Z dietą i wagą wszystko jest ok.Ale nie byłabym sobą gdybym się czymś znowu nie martwiła.

Wczoraj klikałam wieczorem z Kamilem i mi o czymś powiedział.W wieku 19 lat miał wypadek samochodowy.Samochód wypadł z zakrętu bo strzeliła opona,on był kierowcą,jego kolega pasażer zginął.Kamil był po jednym piwie.Za to dostał wyrok i skazany.Odsiedział wyrok.Nie wiedziałam co mam mu powiedzieć,każdemu może z nas się to przytrafić,ja też mam wyrok w zawieszeniu za nieumyśle wymuszenie pierwszeństwa.Każdy z nas popełnia błędy w życiu,i powinien wyciągnąć z tego wnioski i starać sie poprawić.Ja mam pecha najpier Marcin,Łukasz a teraz Kamil-czy przez ten wyrok mam go od razu skreślić? Ja myślę,że nie.Podoba mi się fajnie nam się rozmawia a co było to mineło...Ja też nie jestem ideałem,np.mam uszkodzone 2 palce po wypadku w pracy.....

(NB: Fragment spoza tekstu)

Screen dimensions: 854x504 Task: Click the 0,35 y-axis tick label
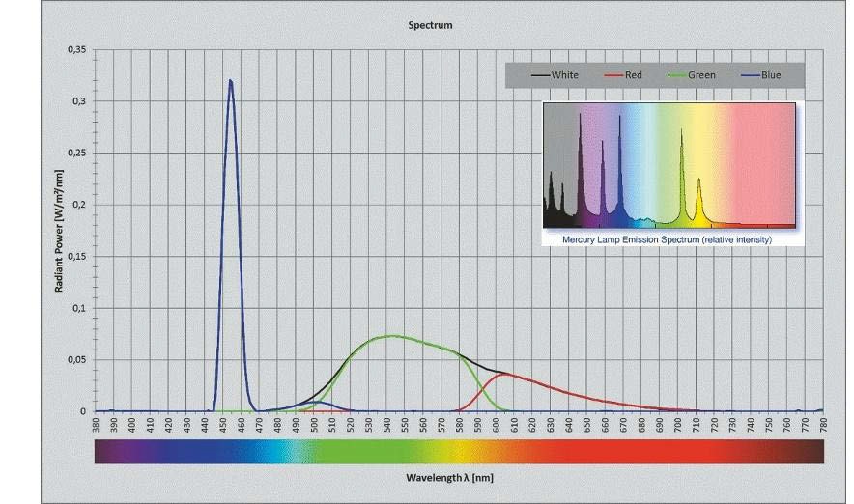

Kamil najlepiej mnie ostatnio określił jaka jestem

jak mi opowiadałaś o swoim życiu, radościach i smutkach, to było super. jesteś taka szczera i otwarta. niczego nie udajesz, to jest piękne na twojej buzi tak pięknie rysuje się twój nastrój, klimat tego o czym mówisz. raz jest to radość, później znów smutek, żal za czymś...wtedy tak bardzo chciałbym cię przytulić, by było ci lżej..
dawno nie rozmawiałem z nikim tak wyjątkowym, po jednym spotkaniu jestem pełen podziwu dla twojej inteligencji i charakteru
musisz być dobrym człowiekiem!

Popłakałam się po tych jego słowach a wczoraj tak samo dlaczego ja nie mogę być z kimś normalnym tylko zawsze coś.....Chciałabym spróbować być z nim.A co Wy sądzicie o tym wszystkim,bo naprawdę mnie już trochę znacie i wiem,że zawsze mogę na Was liczyć.

Dziś mnie wszystko boli głowa,brzuch chyba ciśnienie,no powoli nadchodzi@@@.

Zaraz wybieram się na miasto dawno tam nie byłam.....mam nadzieję,że dziś nie jedziemy sprzątać.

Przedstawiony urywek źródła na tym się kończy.